#### Selection

Ibn Gabirol’s Shfal Ruah (With Lowly Spirit, Scheindlin’s translation
1991, 177): Poetic Characteristics, Content, and Melody


1a With lowly spirit, lowered knee and head
1b In fear I come; I offer Thee my dread.
2a But once with Thee I seem to have no worth
2b More than a little worm upon the earth.
3a O Fullness of the world, Infinity-
3b What praise can come, if any can, from me?
4a Thy splendour is not contained by the hosts on high,
4b And how much less capacity have I!
5a Infinite Thou, and infinite Thy ways;
5b Therefore the soul expands to sing Thy praise.

The Baqashah Shfal Ruah M(16;9) also appears in the liturgy and is recited
in the Morning Prayer of the second day of Rosh Hashanah (Jewish New
Year).^9 It reflects the longing of the feeble and humble worshipper for
the unreachable and Almighty God, emphasizing the huge gap existing
between the two.

########
#### Data shown

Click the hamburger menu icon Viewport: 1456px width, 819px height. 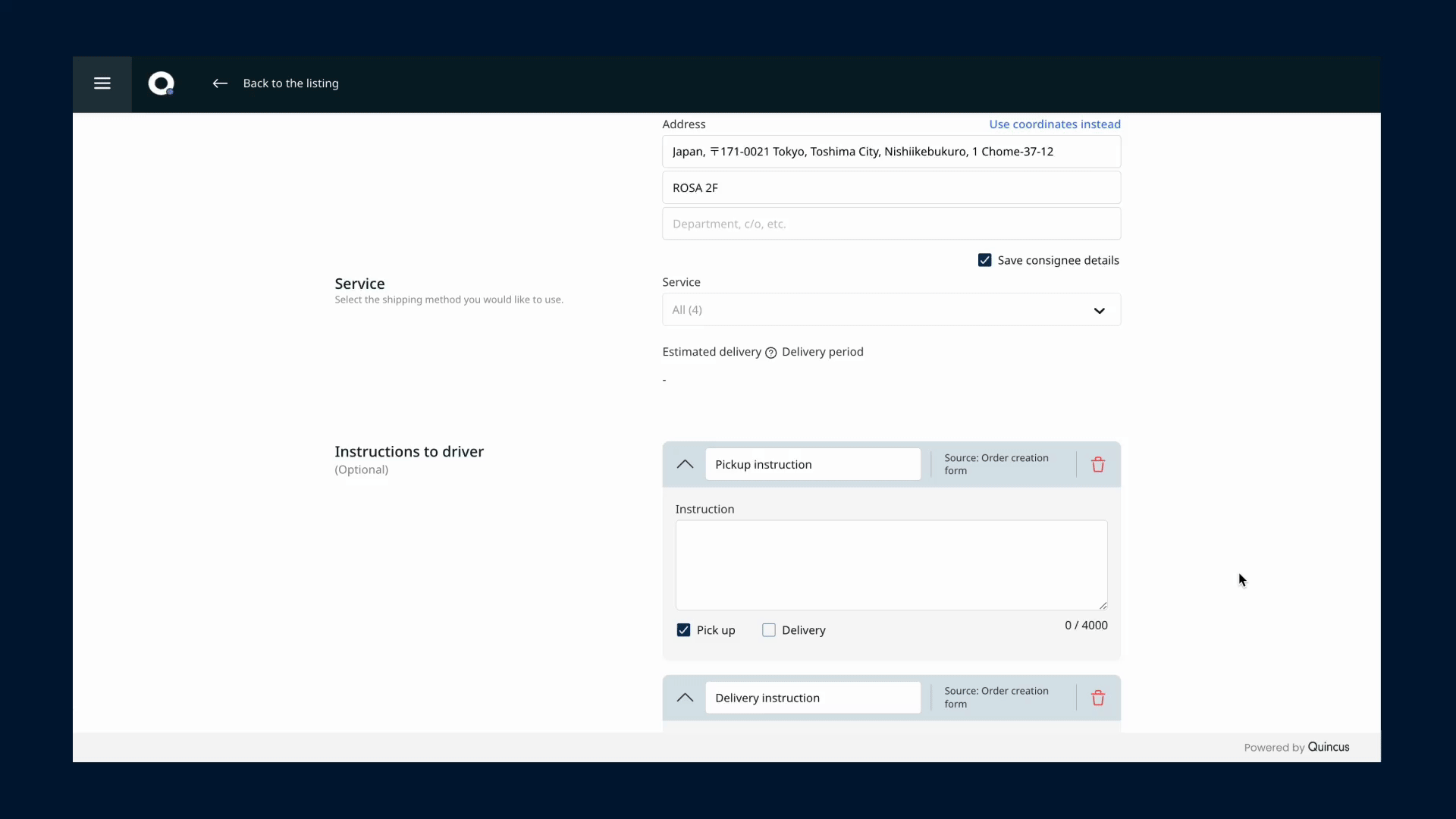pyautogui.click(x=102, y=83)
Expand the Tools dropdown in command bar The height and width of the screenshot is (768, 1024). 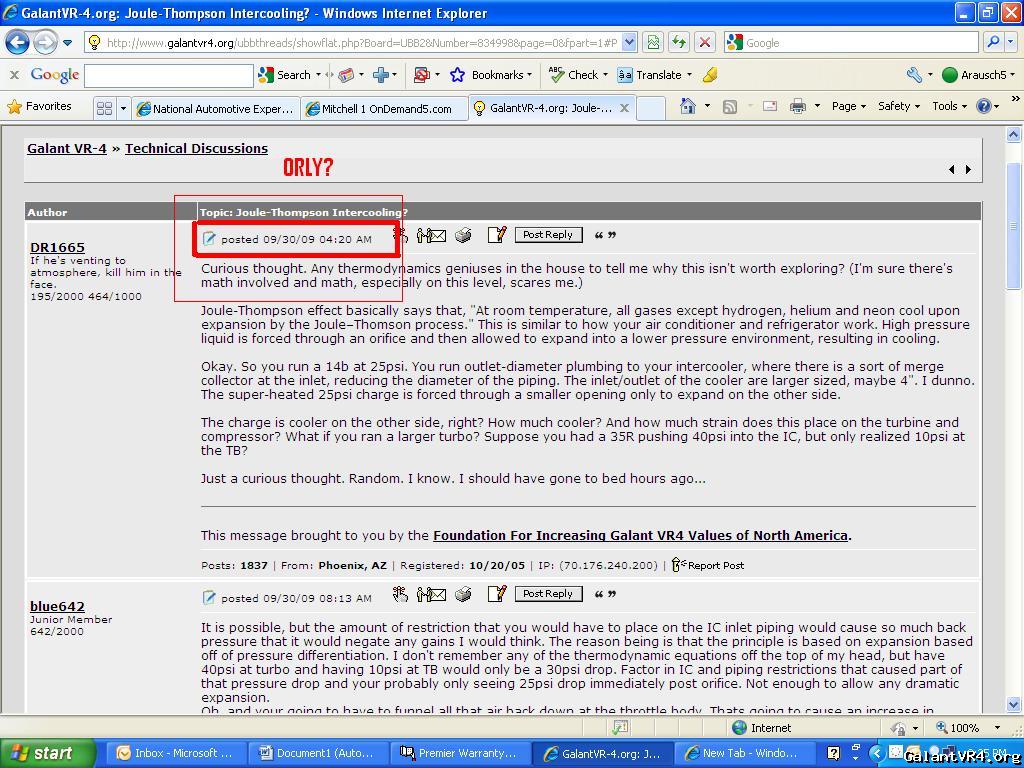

########

Reproduce the Shfal Ruah passage between "3a O Fullness" and "between the two.", inclusive, with "worshipper" changed to "supplicant". Work only from the Shfal Ruah passage; the material plays no part here.

> Reply
3a O Fullness of the world, Infinity-
3b What praise can come, if any can, from me?
4a Thy splendour is not contained by the hosts on high,
4b And how much less capacity have I!
5a Infinite Thou, and infinite Thy ways;
5b Therefore the soul expands to sing Thy praise.

The Baqashah Shfal Ruah M(16;9) also appears in the liturgy and is recited
in the Morning Prayer of the second day of Rosh Hashanah (Jewish New
Year).^9 It reflects the longing of the feeble and humble supplicant for
the unreachable and Almighty God, emphasizing the huge gap existing
between the two.